« Quand t'avons-nous vu ? »
L'évangile du jour : Matthieu 25, 31-46
En ce temps-là, Jésus disait à ses disciples : « Quand le Fils de l’homme viendra dans sa gloire, et tous les anges avec lui, alors il siégera sur son trône de gloire. Toutes les nations seront rassemblées devant lui ; il séparera les hommes les uns des autres, comme le berger sépare les brebis des boucs : il placera les brebis à sa droite, et les boucs à gauche.
Juste avant son récit de la
Passion, Matthieu a placé un long discours, le cinquième de son évangile, qu’on
nomme « eschatologique » car il parle de la « fin » ou
plutôt « des fins ». La première est la ruine de Jérusalem, bien
réelle, lorsque la ville est prise par les légions de Titus, le fils de l’empereur
Vespasien et le Temple détruit, en 70. Cette fin-là, contemporaine de la rédaction des évangiles, n’est en quelque sorte que la
répétition de la fin du monde, marqué par des signes cosmiques qui annonceront
l’avènement du Fils du l’Homme en Roi de l’univers et juge suprême des êtres
humains. Ce jugement dernier, Matthieu est le seul évangéliste à le décrire en
ces termes. Il n’y a pas de parallèle à ce texte.
Le Fils de l’Homme est bien aussi
le Fils de Dieu, puisqu’il invoque la figure de son « Père » en s’adressant
aux brebis qu’il a placées à sa droite.

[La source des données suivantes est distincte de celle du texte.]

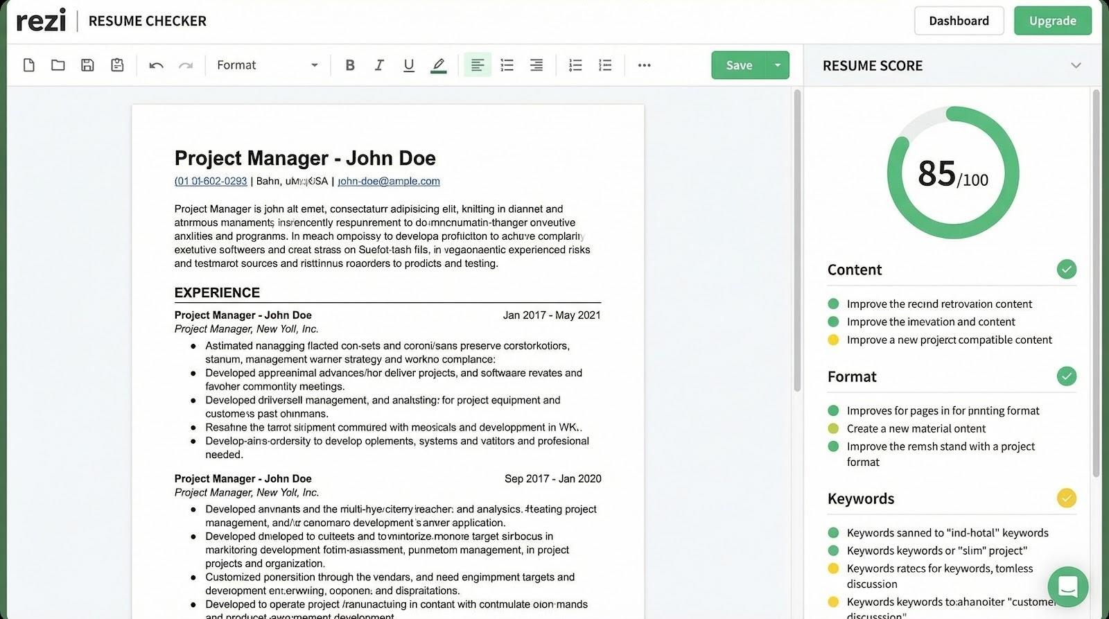Viewport: 1109px width, 619px height.
Task: Open the chat support bubble
Action: 1067,586
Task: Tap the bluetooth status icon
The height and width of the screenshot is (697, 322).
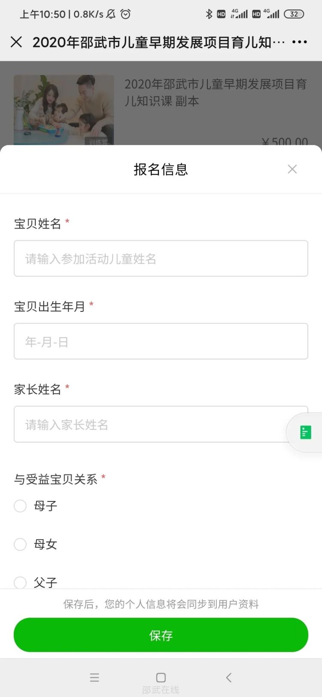Action: [x=209, y=14]
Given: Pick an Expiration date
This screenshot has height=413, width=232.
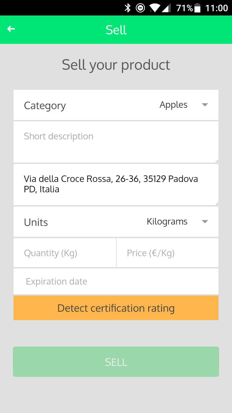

Ainsi l’identification de ces deux
figures, qui n’étaient encore que jumelles, est bien accomplie à la fin, le
Fils de l’Homme devenu Roi recouvrant le Fils de Dieu, et le « Père »
étant substitué à « Dieu » Jusqu’à effacer le nom même de Dieu du Royaume
où le Fils règne désormais.
La pointe du texte réside évidemment
dans le nouveau critère sur lequel Jésus fonde le jugement dernier de chacun.
Au chapitre 23, Jésus a dressé un réquisitoire implacable contre les Pharisiens
et leurs scribes, fustigeant leur hypocrisie – ils disent mais ne font pas – et
résumant en sept malédictions – « Malheur à vous… » - les vanités d’une
religion morte d'être formelle, qui fait d’eux des « sépulcres blanchis » (Mt 23,
27), plaçant aux premiers rangs les puissants et les riches.
Le nouveau critère, unique, c’est
la façon dont on aura traité les exclus de la société, celleux qui sont nus,
ont faim, ont soif, sont étrangers ou malades ou emprisonnés. Chacun d’eux était
ce Roi venu à notre rencontre, qui juge aujourd’hui les brebis et les boucs. Ce
critère est à l’évidence totalement a-religieux et même a-thée. Car il n’y a plus
d’autre face du Dieu invisible que celle du frère bien visible dans sa détresse qui doive provoquer notre agir immédiat.